国家犯罪捜査局の元長官ラーシュ・マッティン・ヨハンソンは二〇一〇年七月五日、スウェーデンいちのホットドッグを食わせる<ギュンテシュ>の屋台に車を停め、ホットドッグを買い求める。車の運転席に座り、食べようとしたとき、後頭部が突然アイスピックで刺されたような痛みに襲われる。脳塞栓だった。発見が早かったので一命はとりとめたものの右半身に麻痺が残り「角の向こう側が見通せる」と噂された頭の切れが戻らない。
主治医のウルリカから相談をもちかけられたのが、事件に関わることになったきっかけだ。牧師だったウルリカの父はある殺人事件の犯人を知っている女性の懺悔を受けたが守秘義務を守り、口を閉ざしたまま死んだ。一九八五年六月に起きたヤスミン・エルメガンという九歳の少女の強姦殺人事件で、初動捜査の遅れにより事件は迷宮入りとなる。事件解決を遅らせる要因となったのが、翌年二月のオロフ・パルメ事件だ。現職の首相が殺され、警察は多くの人員をそちらに割いた。難民のイラン人少女の殺害はその影響をもろに受けたのだ
ヨハンソンは、体の自由が戻らぬままに捜査を開始する。アームチェア・ディテクティブならぬ、ベッド・ディテクティヴだ。その手となり足となるのが元同僚で今は定年退職をした元捜査官のボー・ヤーネブリングであり、義弟のアルフ・フルト。それにコンピュータに詳しい介護士のマティルダと兄が送り込んだ頑強なマックスというロシア生まれの青年だ。警察小説でありながら捜査本部は病室と自宅だが、ヨハンソンを慕う部下は多く、協力を惜しまない。
事件の捜査の進捗とヨハンソンの回復と停滞が日付けとともに日誌のように記されてゆく。

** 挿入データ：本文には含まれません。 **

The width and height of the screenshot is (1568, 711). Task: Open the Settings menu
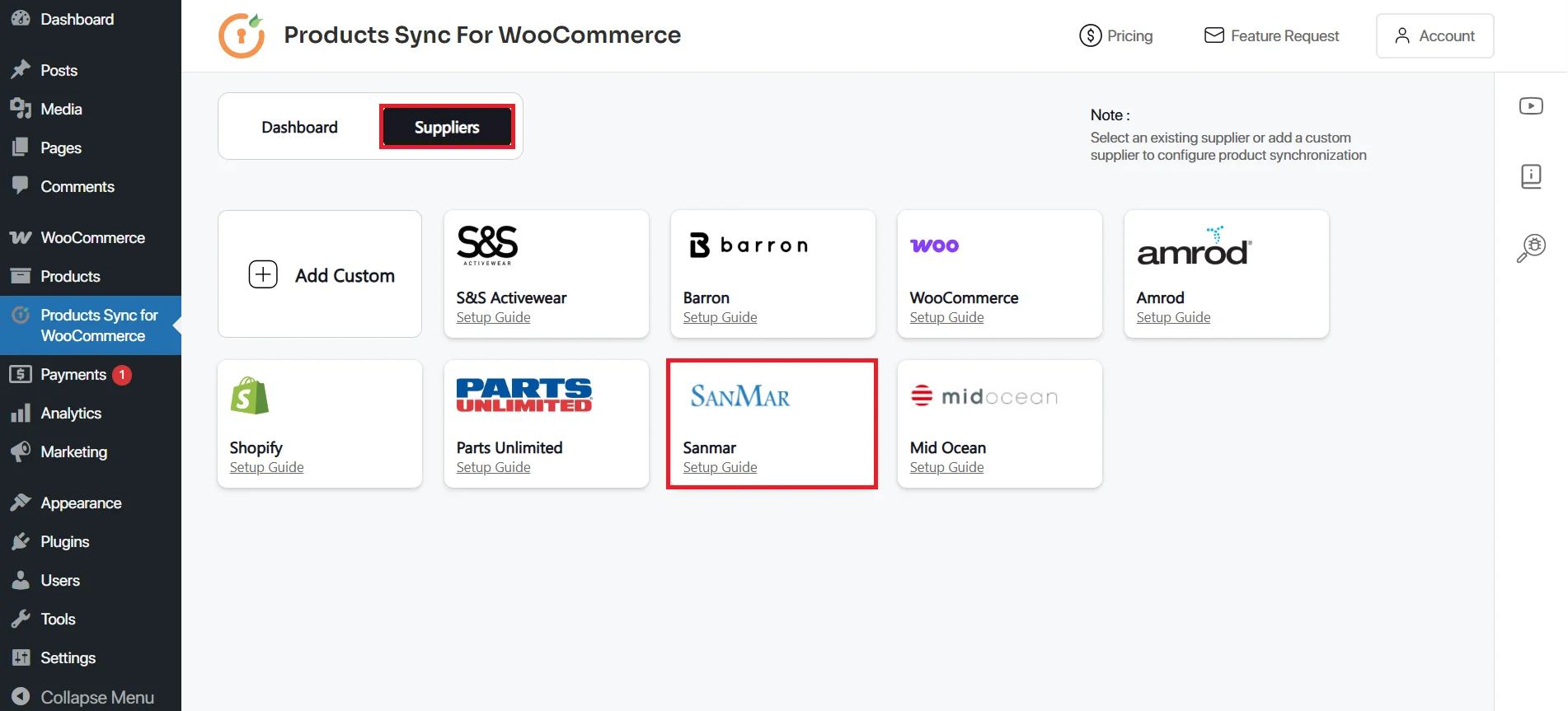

淡々とした捜査日誌ではなく、体が思うように動かせない病人の苛立ち、子ども扱いされる不満、大好きなホットドッグや酒を止められ、ヨーグルトやミューズリーといった健康食品を食べさせられる不満が、随所に書き留められる。ほぼヨハンソンの視点で語られているため、会話の後に内言が多用され、言わずに置いたこともすべて語られるので、読者はいやでも主人公と感情を共有することになる。
よくある刑事とちがって、ヨハンソンは資産家だ。長兄とすすめている事業も順調で、歳の離れた若い妻との仲もいい。子どもの頃から狩りをしてきて銃の扱いには長けている。食いしん坊で、不摂生とストレスが心臓に負担をかけており、健康的な生活を心がけねば危険だと医者に言われていても、リハビリ中にもかかわらず、ヤーネブリングやマックスの手を借りて、レストランで好きなものを食べ、酒を飲む。ほぼ同じ年頃なので、気持ちはわかるが妻にしてみれば困った亭主である。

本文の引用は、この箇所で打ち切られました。